Add imports at the top of the file:
use katana_rpc_api::<name>::<Name>ApiServer;
use katana_rpc_server::<name>::<Name>Api;
For feature-gated APIs, wrap the imports:
#[cfg(feature = "<feature>")]
use katana_rpc_api::<name>::<Name>ApiServer;
#[cfg(feature = "<feature>")]
use katana_rpc_server::<name>::<Name>Api;
Add the registration block alongside the existing API registrations:
if config.rpc.apis.contains(&RpcModuleKind::<Name>) {
let api = <Name>Api::new();
rpc_modules.merge(<Name>ApiServer::into_rpc(api))?;
}
For feature-gated APIs (like TEE):
#[cfg(feature = "<feature>")]
if config.rpc.apis.contains(&RpcModuleKind::<Name>) {
let api = <Name>Api::new();
rpc_modules.merge(<Name>ApiServer::into_rpc(api))?;
}
Where to place it
The registration block goes after the existing API registrations and before the RpcServer::new() builder call. Follow the existing ordering in build_with_provider:
- Paymaster/Cartridge APIs (feature-gated)

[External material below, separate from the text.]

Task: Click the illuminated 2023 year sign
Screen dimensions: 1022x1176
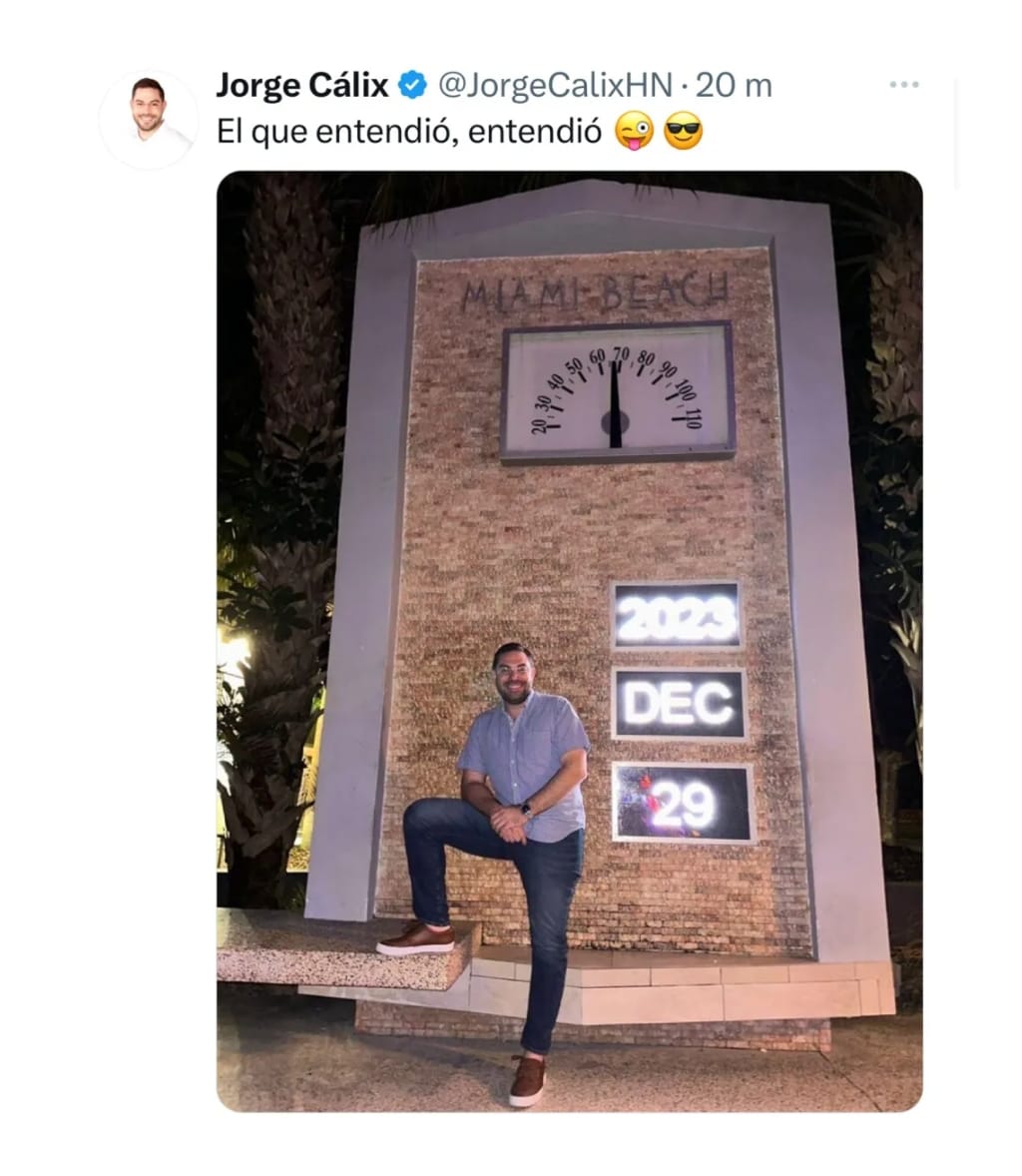Action: pyautogui.click(x=677, y=615)

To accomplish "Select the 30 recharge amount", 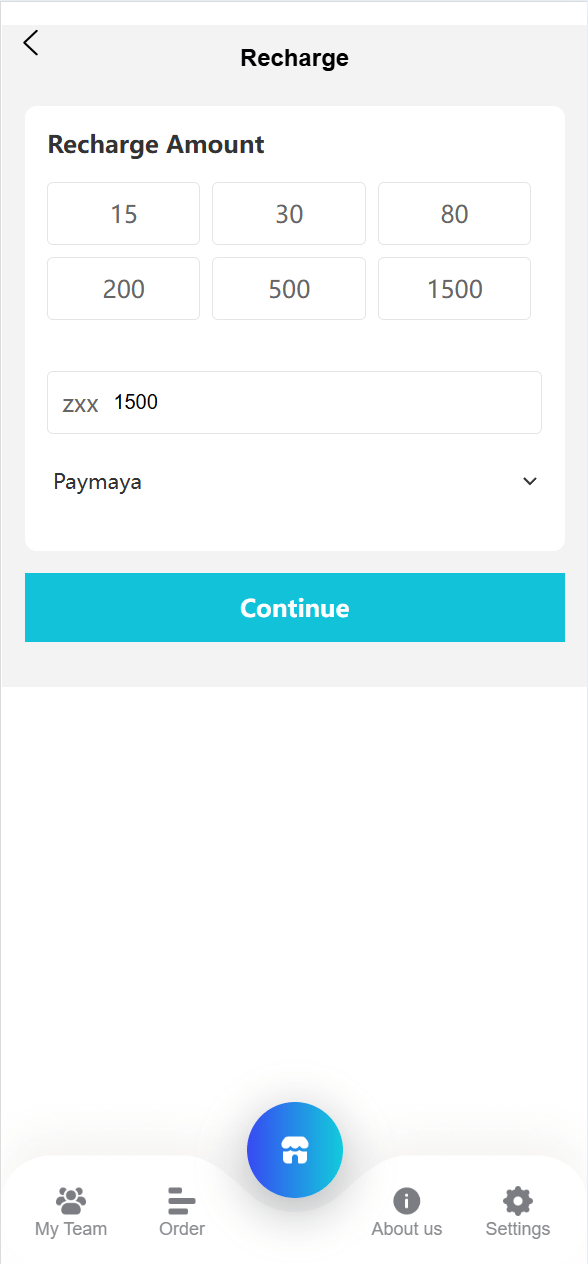I will tap(289, 214).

- StarknetApi (read, write, trace)
- KatanaApi
- DevApi
- TeeApi (feature-gated)
- Your new API goes here
RpcServer::new().module(rpc_modules)? — builds the server
Available dependencies
Inside build_with_provider, these objects are available to pass to your handler constructor:
| Variable | Type | Description |
|---|
backend | Arc<Backend<P>> | Node backend (chain spec, executor, storage, gas oracle) |
block_producer | BlockProducer<P> | Block production control |
pool | TxPool | Transaction mempool |
provider | P (impl ProviderFactory) | Storage provider factory |
task_spawner | TaskSpawner | Async task spawner for blocking work |
gas_oracle | GasPriceOracle | Gas price oracle |
config | Config | Full node configuration |
5c. Don't forget other node implementations
If the API should also be available in the full node (not just the sequencer), apply the same registration in crates/node/full/src/lib.rs. The pattern is identical.
5d. Add Cargo.toml dependencies
Add the katana-rpc-api and katana-rpc-server crates as dependencies of the node crate (crates/node/sequencer/Cargo.toml) if they aren't already listed. For feature-gated APIs, gate the dependencies under the appropriate feature.
Reference examples
Look at how existing APIs are registered in crates/node/sequencer/src/lib.rs:
- Always-on, simple: DevApi (lines 324–327) — conditional on
RpcModuleKind::Dev.
- Always-on, multi-trait: StarknetApi (lines 309–322) — registers read, write, trace, and katana traits from the same handler.
- Feature-gated: TeeApi (lines 330–358) — guarded by
#[cfg(feature = "tee")] and gated on config.tee being set (enabled via the --tee <PROVIDER> CLI flag rather than an RpcModuleKind variant), with provider initialization logic.